Le pourcentage de gènes échappant à l'inactivation peut varier selon les espèces, par exemple chez la souris seulement 3% des gènes sont concernés.
La région PAR = Pseudo-autosomale région
C'est une région qui est homologue aux chromosomes X et Y, nous retrouvons deux parties PAR1 et PAR2 situés aux extrémités de chaque chromosome.
source : quora
source : Genes that escape from X inactivation, Joel B. Berletch
Comment cet état est-il maintenu ?
Comme évoqué dans la figure précédente, le facteur de transcription CTCF serait un acteur dans le maintient de la stabilité du système hétérochromatine/euchromatine. Il se positionnerait à la frontière entre la région active et inactive pour empêcher l'invasion de l'une vers l'autre.
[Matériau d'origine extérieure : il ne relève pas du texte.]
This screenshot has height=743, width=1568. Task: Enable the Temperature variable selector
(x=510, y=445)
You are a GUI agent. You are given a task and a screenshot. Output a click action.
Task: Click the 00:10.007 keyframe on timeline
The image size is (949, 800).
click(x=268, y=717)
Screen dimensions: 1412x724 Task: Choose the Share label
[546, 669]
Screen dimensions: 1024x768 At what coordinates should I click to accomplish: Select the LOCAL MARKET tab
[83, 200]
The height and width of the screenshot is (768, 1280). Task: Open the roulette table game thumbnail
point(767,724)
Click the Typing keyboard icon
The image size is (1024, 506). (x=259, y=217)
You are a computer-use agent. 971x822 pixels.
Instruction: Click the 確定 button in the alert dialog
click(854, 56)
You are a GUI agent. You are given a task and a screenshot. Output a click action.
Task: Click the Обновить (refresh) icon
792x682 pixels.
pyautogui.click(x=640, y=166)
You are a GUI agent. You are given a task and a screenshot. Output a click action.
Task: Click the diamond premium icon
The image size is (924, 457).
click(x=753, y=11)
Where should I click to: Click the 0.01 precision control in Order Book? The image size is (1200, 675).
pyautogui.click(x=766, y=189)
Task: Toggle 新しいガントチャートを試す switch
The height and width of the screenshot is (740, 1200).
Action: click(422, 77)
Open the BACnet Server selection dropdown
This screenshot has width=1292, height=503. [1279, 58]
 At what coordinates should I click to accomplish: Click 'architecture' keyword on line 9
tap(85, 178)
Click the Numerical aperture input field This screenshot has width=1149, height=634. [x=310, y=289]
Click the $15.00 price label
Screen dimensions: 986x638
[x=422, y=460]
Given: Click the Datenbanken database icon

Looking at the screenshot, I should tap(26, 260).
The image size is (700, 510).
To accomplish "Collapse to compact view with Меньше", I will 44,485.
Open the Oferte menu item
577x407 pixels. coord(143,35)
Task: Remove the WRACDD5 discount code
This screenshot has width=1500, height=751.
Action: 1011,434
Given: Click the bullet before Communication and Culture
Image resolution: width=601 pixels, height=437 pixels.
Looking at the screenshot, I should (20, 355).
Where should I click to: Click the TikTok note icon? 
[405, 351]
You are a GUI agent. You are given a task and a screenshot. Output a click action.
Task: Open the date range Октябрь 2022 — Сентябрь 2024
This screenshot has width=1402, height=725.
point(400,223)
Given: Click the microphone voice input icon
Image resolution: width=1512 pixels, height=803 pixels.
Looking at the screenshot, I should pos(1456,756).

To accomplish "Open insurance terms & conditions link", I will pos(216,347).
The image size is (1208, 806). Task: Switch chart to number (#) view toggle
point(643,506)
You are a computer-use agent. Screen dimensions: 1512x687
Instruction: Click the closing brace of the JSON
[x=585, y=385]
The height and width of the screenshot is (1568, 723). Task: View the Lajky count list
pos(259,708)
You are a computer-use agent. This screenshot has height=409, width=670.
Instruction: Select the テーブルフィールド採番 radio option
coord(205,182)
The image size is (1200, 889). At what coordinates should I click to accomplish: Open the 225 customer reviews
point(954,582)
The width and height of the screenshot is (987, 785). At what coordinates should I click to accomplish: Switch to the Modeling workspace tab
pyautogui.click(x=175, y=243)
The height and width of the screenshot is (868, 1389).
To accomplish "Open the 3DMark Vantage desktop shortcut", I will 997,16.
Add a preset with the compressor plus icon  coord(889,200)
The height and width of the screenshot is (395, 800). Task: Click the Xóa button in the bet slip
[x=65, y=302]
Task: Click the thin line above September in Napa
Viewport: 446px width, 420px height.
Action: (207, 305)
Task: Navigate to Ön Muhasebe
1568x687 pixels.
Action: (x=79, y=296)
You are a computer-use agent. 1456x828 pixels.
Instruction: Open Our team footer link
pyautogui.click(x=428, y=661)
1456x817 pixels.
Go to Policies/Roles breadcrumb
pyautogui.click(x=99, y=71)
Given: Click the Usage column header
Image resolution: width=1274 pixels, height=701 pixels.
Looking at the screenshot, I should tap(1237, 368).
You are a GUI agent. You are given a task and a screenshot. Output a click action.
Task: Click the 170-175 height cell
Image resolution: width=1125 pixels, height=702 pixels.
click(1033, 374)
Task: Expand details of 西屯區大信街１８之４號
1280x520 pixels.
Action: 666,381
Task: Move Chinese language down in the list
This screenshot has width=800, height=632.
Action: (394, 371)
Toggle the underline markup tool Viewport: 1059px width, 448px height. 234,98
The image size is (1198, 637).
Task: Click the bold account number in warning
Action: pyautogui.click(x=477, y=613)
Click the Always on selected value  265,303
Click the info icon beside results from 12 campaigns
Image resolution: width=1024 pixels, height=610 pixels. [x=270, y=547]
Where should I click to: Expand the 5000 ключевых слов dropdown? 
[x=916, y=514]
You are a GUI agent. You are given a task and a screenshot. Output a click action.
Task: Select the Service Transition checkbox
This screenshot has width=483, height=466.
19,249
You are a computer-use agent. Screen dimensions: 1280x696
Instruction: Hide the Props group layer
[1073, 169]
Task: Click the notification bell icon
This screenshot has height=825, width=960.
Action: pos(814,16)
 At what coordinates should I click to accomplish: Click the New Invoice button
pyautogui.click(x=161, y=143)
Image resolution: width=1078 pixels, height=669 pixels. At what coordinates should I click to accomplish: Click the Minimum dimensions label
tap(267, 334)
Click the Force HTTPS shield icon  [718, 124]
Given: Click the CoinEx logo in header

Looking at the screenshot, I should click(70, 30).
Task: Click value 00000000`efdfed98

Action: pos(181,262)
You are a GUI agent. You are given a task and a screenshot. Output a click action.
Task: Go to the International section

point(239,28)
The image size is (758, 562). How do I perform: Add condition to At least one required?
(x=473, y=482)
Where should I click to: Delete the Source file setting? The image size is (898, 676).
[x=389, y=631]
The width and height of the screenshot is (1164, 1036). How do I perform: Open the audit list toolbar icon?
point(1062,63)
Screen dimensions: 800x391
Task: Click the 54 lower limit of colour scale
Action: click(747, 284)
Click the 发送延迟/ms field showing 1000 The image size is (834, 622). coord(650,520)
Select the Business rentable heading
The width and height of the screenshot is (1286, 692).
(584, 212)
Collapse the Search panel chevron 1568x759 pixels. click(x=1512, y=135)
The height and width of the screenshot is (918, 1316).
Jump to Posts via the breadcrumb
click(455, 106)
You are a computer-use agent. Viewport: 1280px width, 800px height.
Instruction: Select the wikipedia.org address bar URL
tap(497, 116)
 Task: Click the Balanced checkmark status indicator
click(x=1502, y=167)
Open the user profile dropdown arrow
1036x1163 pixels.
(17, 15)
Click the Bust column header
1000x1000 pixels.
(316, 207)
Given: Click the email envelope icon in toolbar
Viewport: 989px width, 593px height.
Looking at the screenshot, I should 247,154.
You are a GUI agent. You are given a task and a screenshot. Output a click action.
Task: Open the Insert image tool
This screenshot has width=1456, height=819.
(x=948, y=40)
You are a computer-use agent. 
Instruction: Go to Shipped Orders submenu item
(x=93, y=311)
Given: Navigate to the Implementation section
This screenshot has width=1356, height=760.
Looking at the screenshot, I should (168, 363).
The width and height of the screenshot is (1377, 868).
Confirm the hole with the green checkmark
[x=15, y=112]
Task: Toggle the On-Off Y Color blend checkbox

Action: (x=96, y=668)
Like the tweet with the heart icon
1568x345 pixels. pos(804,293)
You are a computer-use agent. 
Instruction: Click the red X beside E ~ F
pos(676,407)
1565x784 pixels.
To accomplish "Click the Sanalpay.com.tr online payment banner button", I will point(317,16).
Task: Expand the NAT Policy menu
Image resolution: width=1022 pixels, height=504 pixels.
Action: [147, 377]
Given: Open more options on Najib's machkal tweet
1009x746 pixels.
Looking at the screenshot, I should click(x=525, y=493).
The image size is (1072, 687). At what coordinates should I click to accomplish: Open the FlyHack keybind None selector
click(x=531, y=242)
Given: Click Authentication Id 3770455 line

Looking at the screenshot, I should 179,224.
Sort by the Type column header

Cette région de transition serait donc indispensable au bon fonctionnement et maintient de la structure.
Un facteur de transcription est une protéine nécessaire à l'initiation ou à la régulation de la transcription d'un gène.
Légende :
Le rôle principal de CTCF est de réguler la structure tridimensionnelle de la chromatine. CTFC définit également la limite entre l'hétérochromatine inactive et l'euchromatine active.
Les nucléosomes qui sont directement associés avec CTCF sont apparus comme possédant des marques actives (comme H3K4me3). De plus, CTCF est localisé entre deux domaines possédant des marques différentes. Le domaine de l'euchromatine est associé avec des marques actives comme l'acétylation et une augmentation des processus de transcription. Au contraire, le domaine de l'héterochromatine est marqué par l'augmentation de H3K27me3 et d'un processus de transcription peu efficace.